Julen Lopetegui semble avoir vécu sa toute dernière rencontre en tant que coach du Real, dimanche lors du Clasico perdu face au Barça (1-5). L'ancien sélectionneur de la Roja devrait être débarqué d'un moment à un autre et pour lui succéder, la Casa Blanca envisagerait dans un premier temps de miser sur Santiago Solari.
La priorité du Real se nomme Antonio Conte. Les pourparlers entre les deux camps vont bon train. Mais, la venue de l'Italien dans la capitale espagnole ne pourra pas se concrétiser avant au moins quelques jours pour des raisons judiciaires. Plutôt que d'attendre que ce problème se résolve, les décideurs castillans vont donc opter pour une solution intérimaire en nommant sur le banc de l'équipe le jeune Solari.
Solari n'est pas un inconnu à Madrid puisqu'il est actuellement le coach de la Castilla. L'Argentin connait aussi très bien le monde professionnel et ses exigences, vu qu'il a été joueur de l'équipe première pendant cinq ans (2000-2005). En juin dernier, après la démission de Zinedine Zidane, son nom avait déjà circulé pour ce prestigieux poste avant que sa candidature ne soit finalement écartée.

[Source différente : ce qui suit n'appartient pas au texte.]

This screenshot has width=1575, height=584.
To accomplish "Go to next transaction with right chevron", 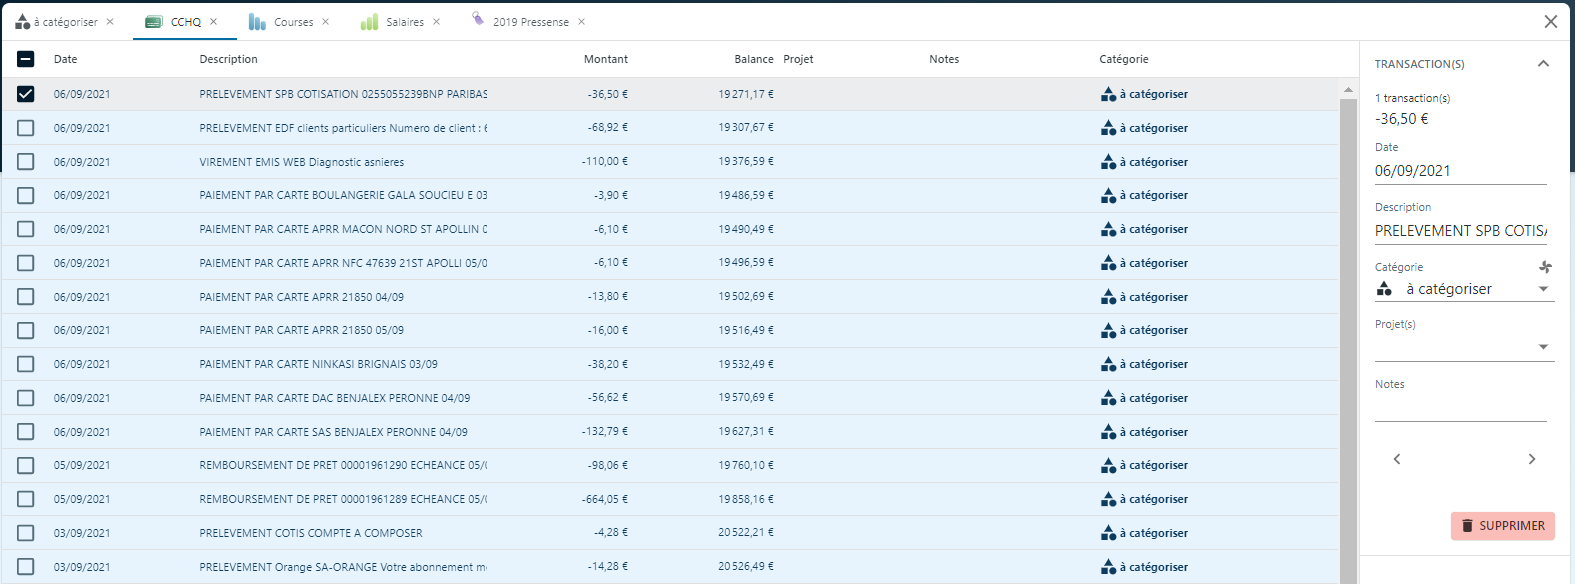I will [1531, 459].
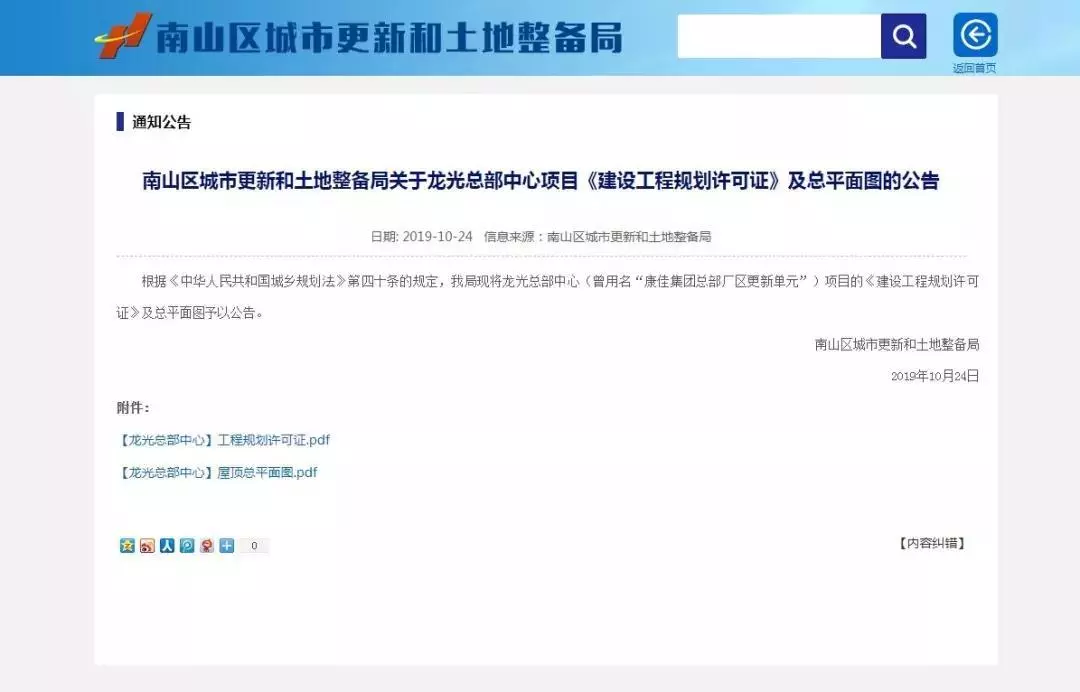Share to QQ Zone via star icon
This screenshot has width=1080, height=692.
tap(127, 546)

Solari va donc diriger le Real pendant au moins un match, ça sera celui des 16es de finale aller de la Coupe du Roi contre la modeste équipe de Mellila. Et pour la suite ? La direction du Real espère fortement pouvoir boucler la venue de Conte avant samedi prochain et la réception de Real Valladolid en championnat. Si la piste de l'ancien manager de Chelsea venait à capoter, d'autres options seraient alors explorées. Cependant, en tout état de cause, il n'y a définitivement plus d'avenir à Bernabeu pour Lopetegui.

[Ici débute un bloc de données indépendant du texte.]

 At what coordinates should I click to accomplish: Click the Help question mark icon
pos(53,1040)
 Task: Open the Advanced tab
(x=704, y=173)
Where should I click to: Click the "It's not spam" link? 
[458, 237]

À noter que ce qui freine concrètement l'arrivée de Conte c'est le litige qui oppose ce dernier à son ancien club de Chelsea. Le technicien transalpin attend toujours une compensation financière de la part de ses anciens responsables pour son limogeage, et la demande s'élève à pas 10M€. Une somme que le board de Chelsea refuse catégoriquement de débloquer. Il n'est pas exclu que les Madrilènes, s'ils veulent à tout prix faire de Conte leur nouveau coach, soit amenés à payer une partie de cette somme en forme d'indemnité.